Thursday, October 11, 2007

Courier-Post Staff, 

WINSLOW-There's a transition under way in the township fire department but also an effort to hold on to timeworn traditions. And Winslow is not the only town performing this balancing act.

Four career firefighters have been hired here since last year and plans call for five more full-timers within the next year. But department officials say they still want to keep the tradition of volunteers to augment the full-timers.

"Last year, we went from 1,303 emergency dispatches to be on pace this year for up to 1,600," said township fire Chief Peter Finley. "A few years ago we were at about 500 to 600 calls a year."

The chief said demands for coverage in a rapidly growing township, especially during weekdays, is driving the change. The population of Winslow, which is 58 square miles, stand at about 34,000 people.

"The days when volunteers worked in town and could leave their jobs and go off to a fire call just doesn't happen anymore," Finley said. "Also, a lot of people have more than one job and have family activities. It makes it difficult to dedicate the time necessary to do that.

"It's a national problem, recruiting and attracting quality people to the volunteer ranks. Training is getting more difficult and a lot more time and energy is required."

Finley said more career staff doesn't spell the end for the 140 volunteers in the seven fire companies in the township.

The township now gets full-time coverage from 6 a.m. to 6 p.m. and volunteers are on hand in fire stations from 6 p.m. to midnight. After midnight, volunteers respond from home to the station and the fire scene.

The typical township resident paid about $191 yearly to fund the fire district in 2007. That's based on a tax rate of 19 cents for every $100 of assessed property value. In 2006, typical residents paid $165.

The starting pay for full-time firefighters is $40,700. Add in benefits and each full-timer costs about $55,000.

Edward Kensler Jr., chief of the Florence fire department, shares Finley's concerns. His department also uses a combination of career and volunteer firefighters.

"Fire companies need to do a better job reaching out and attracting new volunteers," said Kensler, the first career firefighter hired in Florence in 1987 and now one of six career firefighters there among 35 volunteers. "Our volume of calls has gone from 200 a few years ago to up to 450 a year now."

While Florence, with about 12,000 residents, has a third of the population of Winslow and a fifth of Winslow's 58-square-mile area, it still is affected by many of the same problems that drive up response calls.
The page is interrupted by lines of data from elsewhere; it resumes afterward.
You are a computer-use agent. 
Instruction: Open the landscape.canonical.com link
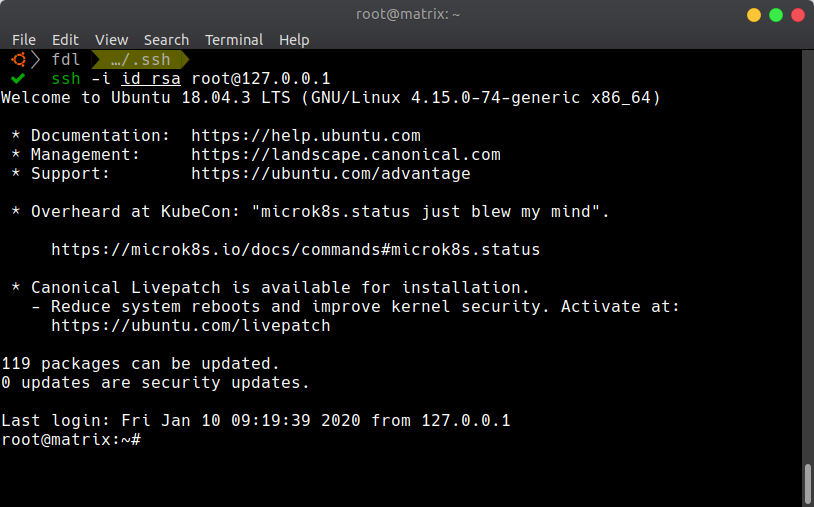tap(346, 155)
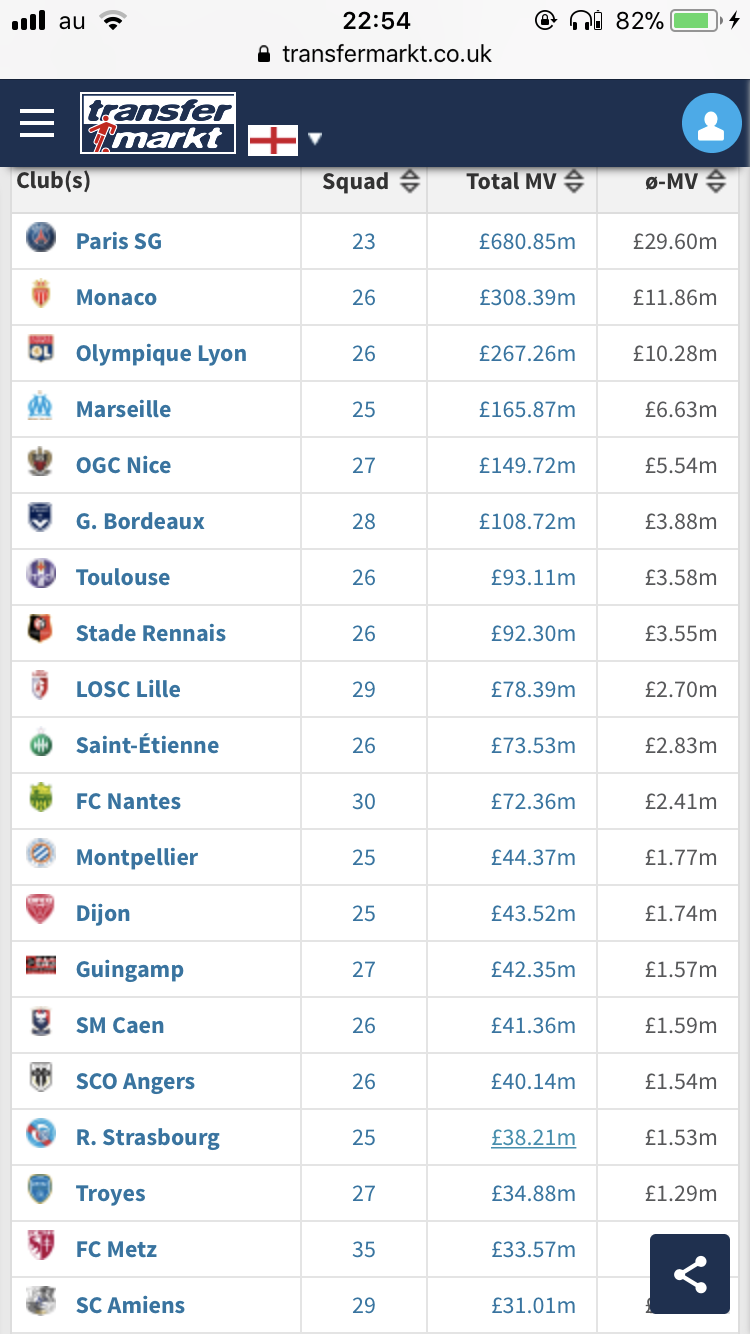The image size is (750, 1334).
Task: Open the Saint-Étienne club page
Action: (147, 745)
Home-security calls are an issue, Kensler said.

"And about 90 percent of the home-security calls are false alarms," he said. "We call them Smells and Bells."

Finley said about a third of his calls are from home-security systems. Kensler said he has to guard against the false alarms lulling volunteers into not responding for every call.

"If you get three out of four false alarms a week it might put some doubt in a volunteer's mind if they really need to respond to this address when the pager goes off," Kensler said.

Chief Stephen Hubbs of Deptford shares those concerns.

"My call volume has increased by 90 percent since 2001," said Hubbs, 47, one of 20 career firefighters here among 110 volunteers.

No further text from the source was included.